Redial: Interactive Telephony : Week 9

Speech Recognition for use with Asterisk (Sphinx)

Fun Stuff!

Speech Recognition

Although an extremely simple way of looking at it, speech recognition can be thought of as the inverse of what we covered last week Speech Synthesis. Many of the concepts are the same but going in the opposite direction.

Instead of using phones to generate audio, audio is parsed and phones are looked for. A statistical model is used to figure out which phones have been spoken and then those with high probabillty are mapped into words. Here is a nice overview: How Speech Recognition Works

As with Speech Synthesis, there are many different speech recognition engines. Probably the most well known is Dragon Naturally Speaking. Dragon is generally used as a tool on desktop computers and should be trained on a per user basis. Unfortunately, this won't suit our purposes but it is something to be aware of.

Here is a list of Speech Recognition software that runs on Linux (which is what we will be using): Speech Recognition HOWTO: 5. Speech Recognition Software

We will be using one of the Sphinx engines from CMU, specifically Sphinx 2 as it is the fastest (although not the most accurate). I choose Sphinx as it is Open Source, speaker independent and there has previously been some Asterisk integration done.

To give you an idea of what Sphinx can do for us, here are some examples of Sphinx in action:

LET'S GO!: A Spoken Dialog System For The General Public
RoomLine - A Spoken Dialogue System for Conference Room Reservation in SCS
ZoIP: Zork and Asterisk (using Sphinx)
CMU Communicator

Unfortunately, Sphinx is a BIG project with resources that aren't the easiest to get started with.

The Sphinx software requires two major things in order to be useful. The first is called an Acoustic Model. Acoustic Models are created through a large body of recordings and mapping the sounds to specific phones. (Of course it is much more complex).

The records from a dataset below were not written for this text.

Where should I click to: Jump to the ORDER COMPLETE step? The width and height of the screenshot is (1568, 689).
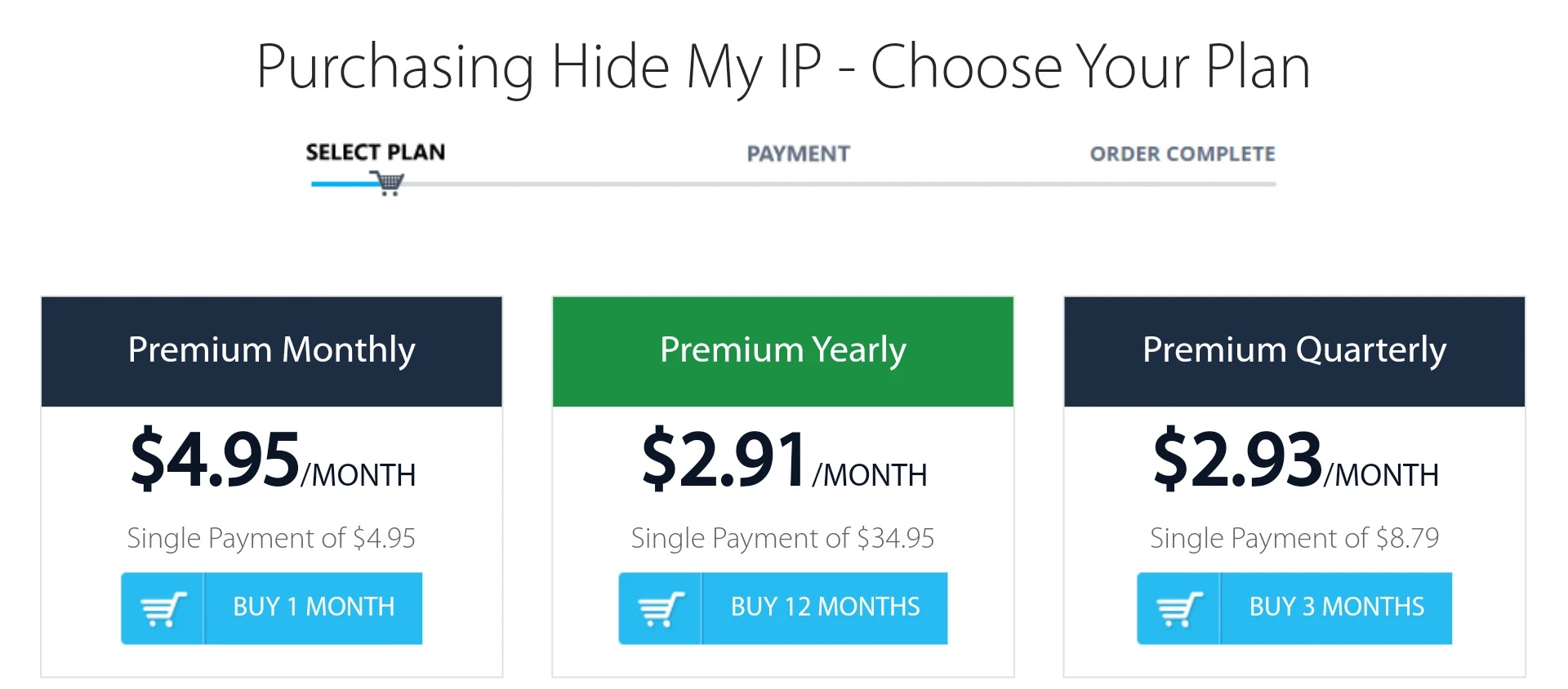[x=1182, y=153]
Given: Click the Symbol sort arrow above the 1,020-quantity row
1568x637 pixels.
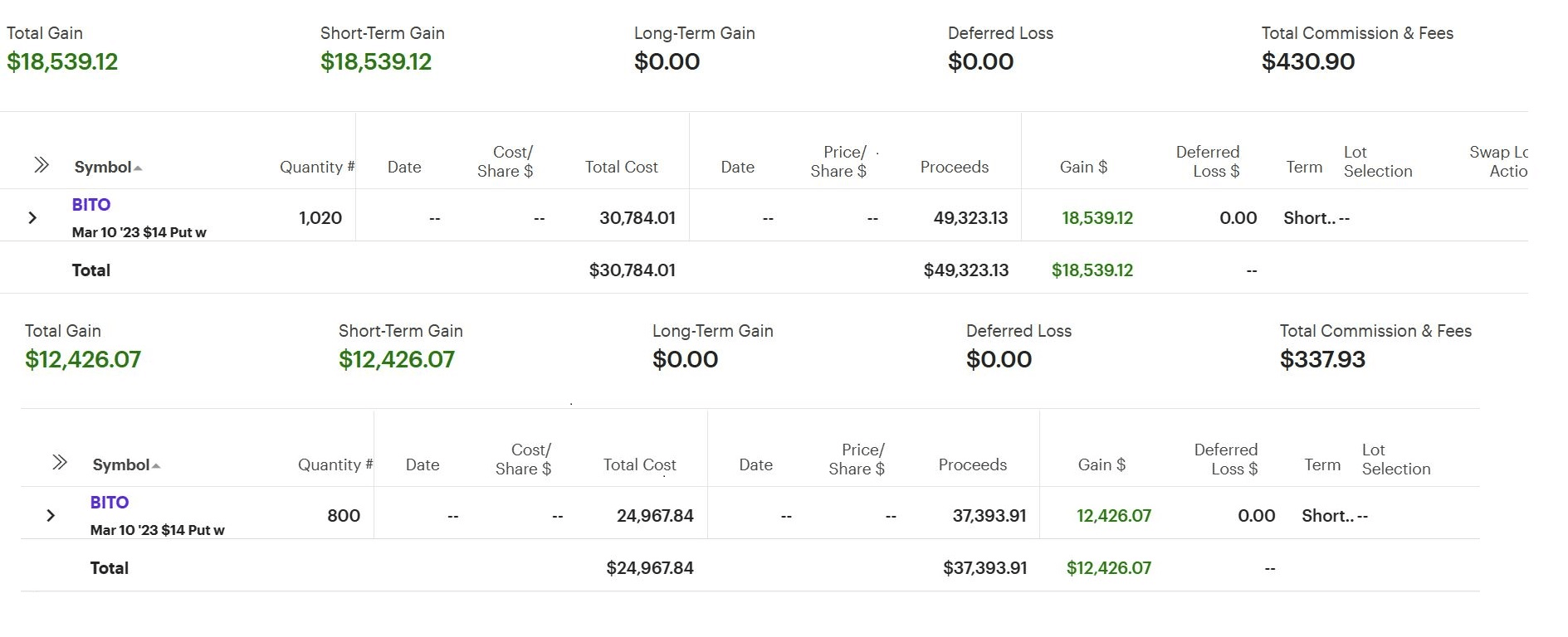Looking at the screenshot, I should pyautogui.click(x=138, y=168).
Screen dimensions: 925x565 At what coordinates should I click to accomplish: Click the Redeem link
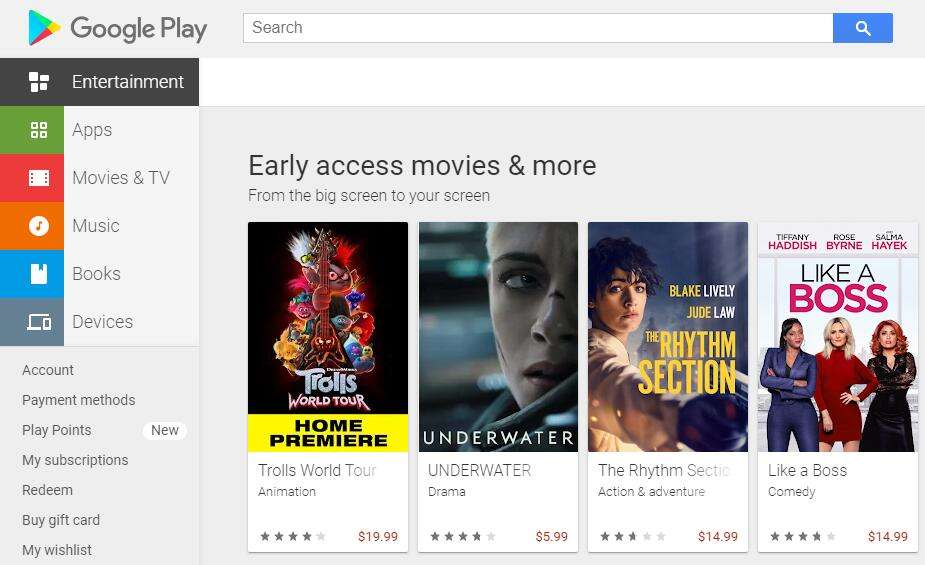click(x=47, y=490)
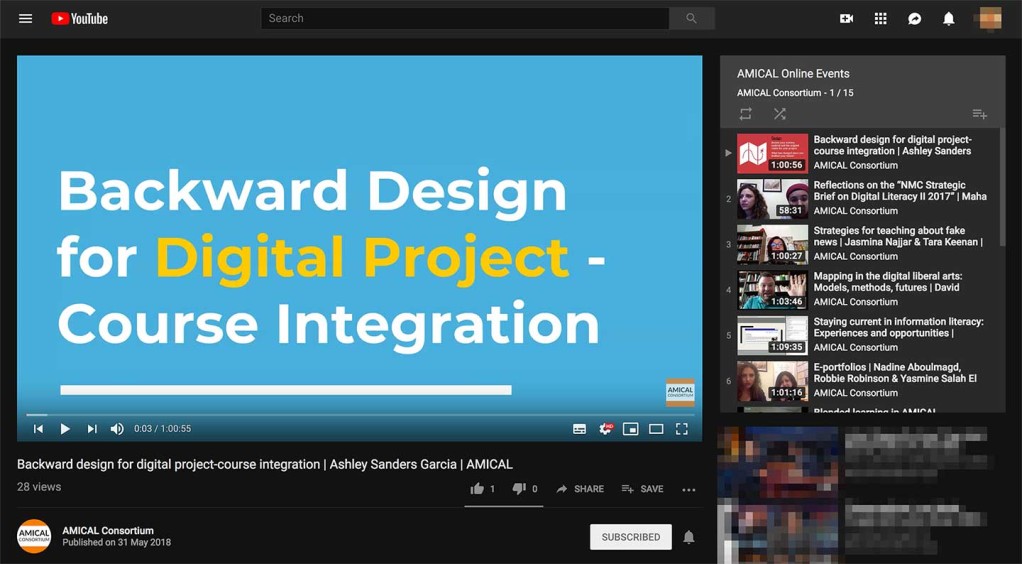Click the SUBSCRIBED button
Screen dimensions: 1022x564
click(630, 537)
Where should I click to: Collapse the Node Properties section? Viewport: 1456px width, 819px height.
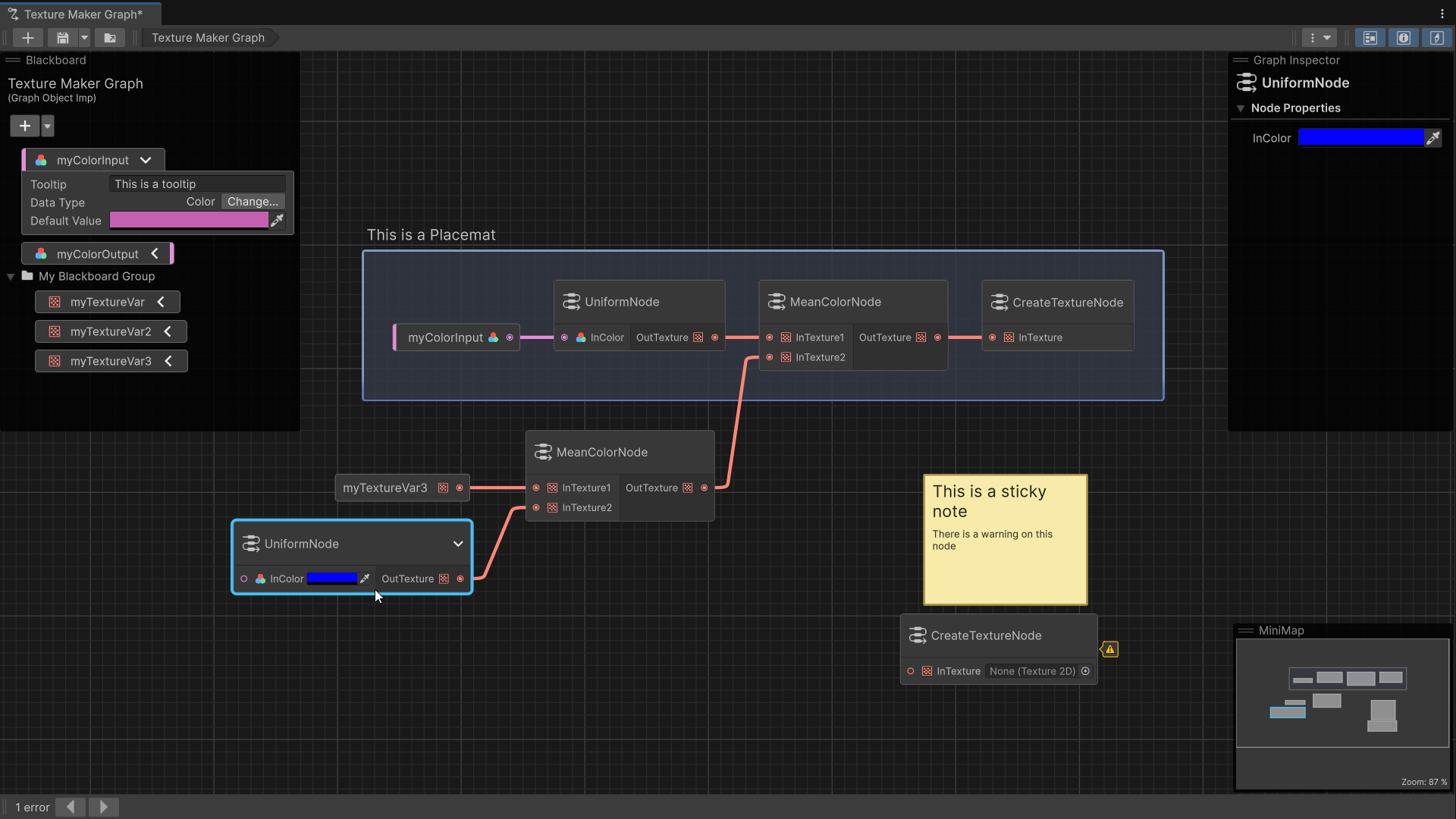1241,108
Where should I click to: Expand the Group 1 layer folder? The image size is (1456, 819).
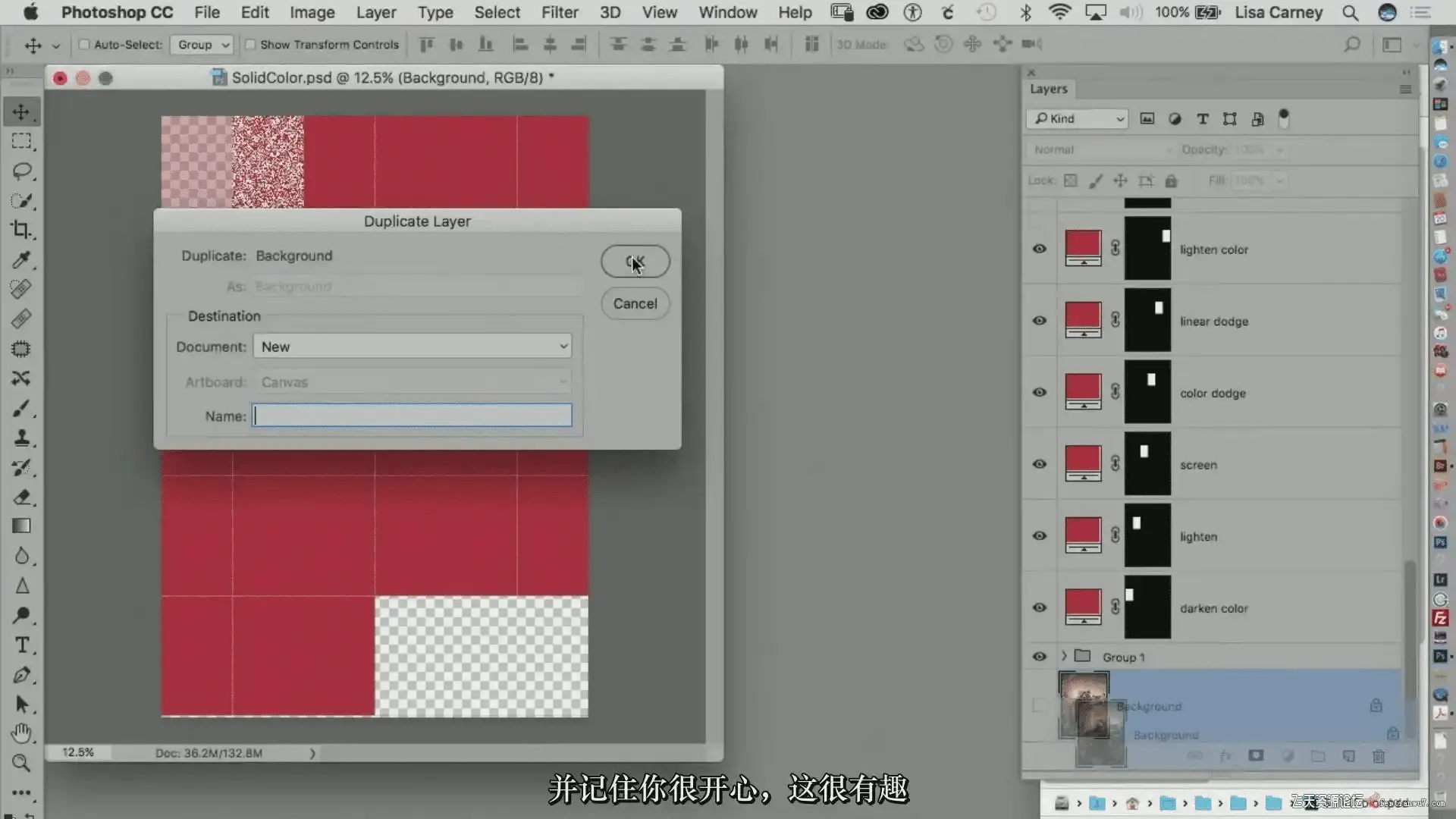[1064, 656]
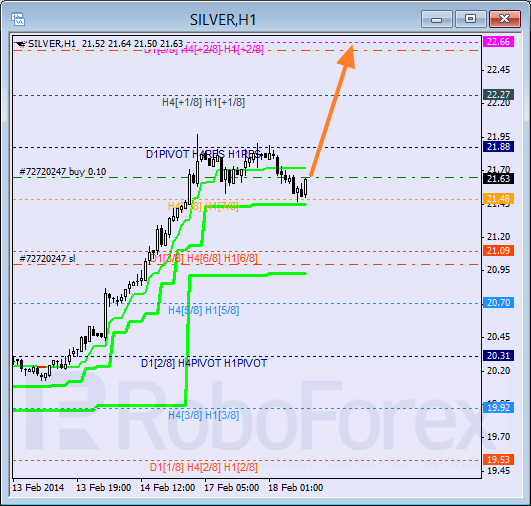Close the SILVER,H1 chart window
Image resolution: width=531 pixels, height=506 pixels.
(x=505, y=19)

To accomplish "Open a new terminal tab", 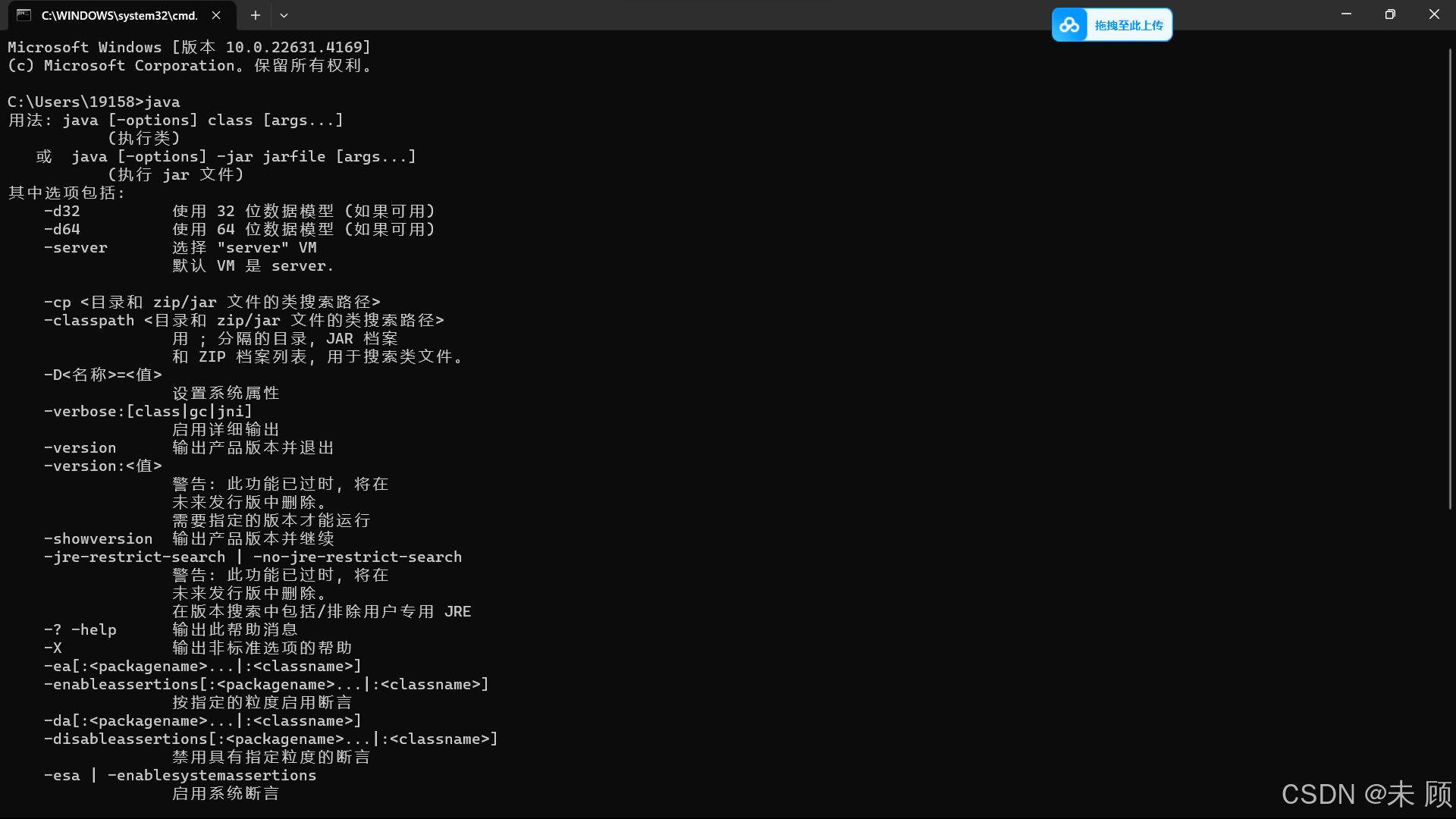I will click(x=255, y=15).
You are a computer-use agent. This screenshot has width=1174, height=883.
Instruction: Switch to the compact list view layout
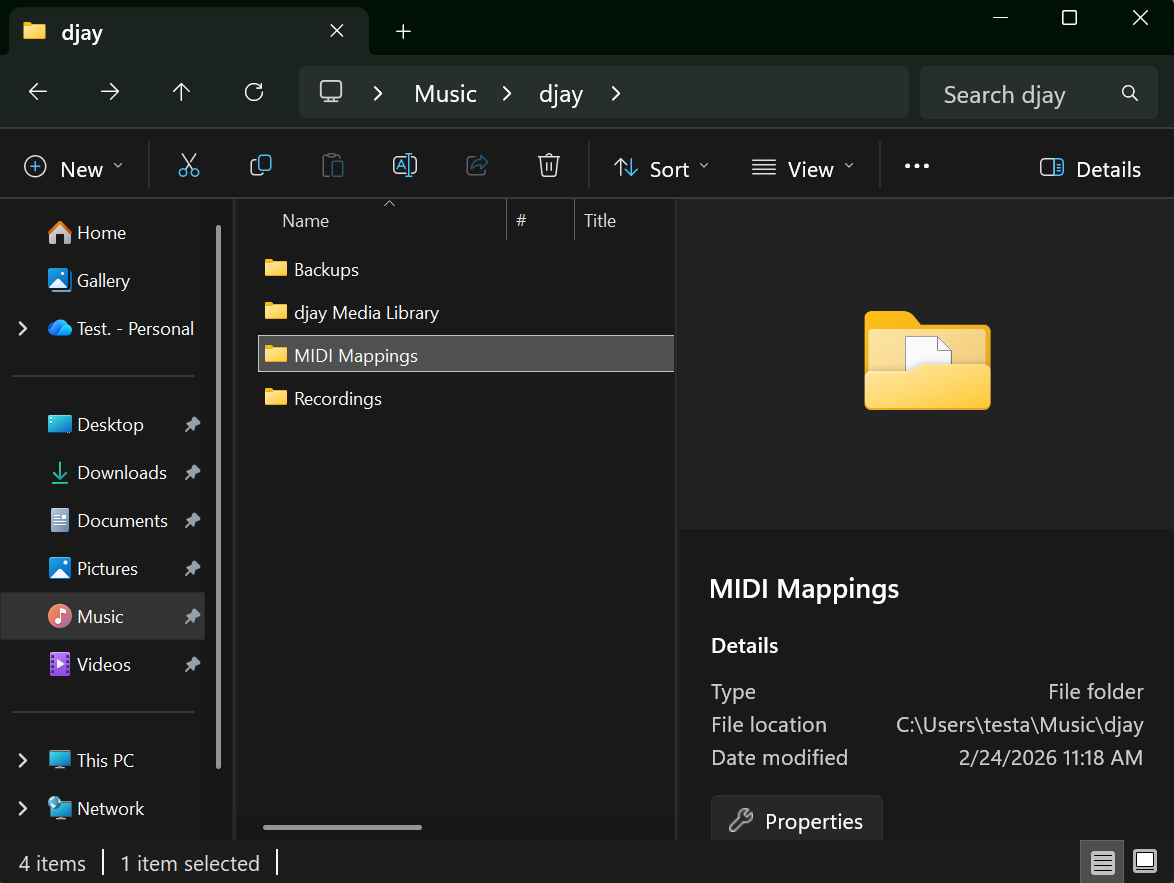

The second is called a Language Model. A language model is a mapping of the words that are expected to phones. The probability of phones coming in a particular order is also taken into account.

The unfortunate thing here is that both Acoustic models and Language models are difficult. The fortunate thing is that CMU has created an acoustic model (communicator) for use by telephony applications that they use in the above examples and that they have an online tool for generating language models.

We already have the communicator accoustic model installed on our server so there is no need to download that but for any application you want to run with Sphinx you should generate a language model.

To generate a language model using the online tool, first you need to make a text file with the words and sentences that you expect to be spoken. (Words alone are fine but including them in possible sentences is better for accuracy).

Here is an example:

			my name is
			is my name
			shawn
			dan
			scott
			christin
			christian
			jury
			chris
			summer
			diane
			matt
			robert
			nanna
			ann
			steve
			jeff
			jacky
			megan
			ahn
			arly
			won
		
(Note some of these are purposefully misspelled so that they are more likely to be in the dictionary that is generating the model for us.)

After that is handed to the online tool, a GZIP file is generated with the various files that need to be made available to Sphinx. I would rename all of the files with something meaningful, such as sve204_names (don't remove the extensions though) and upload them to your home directory.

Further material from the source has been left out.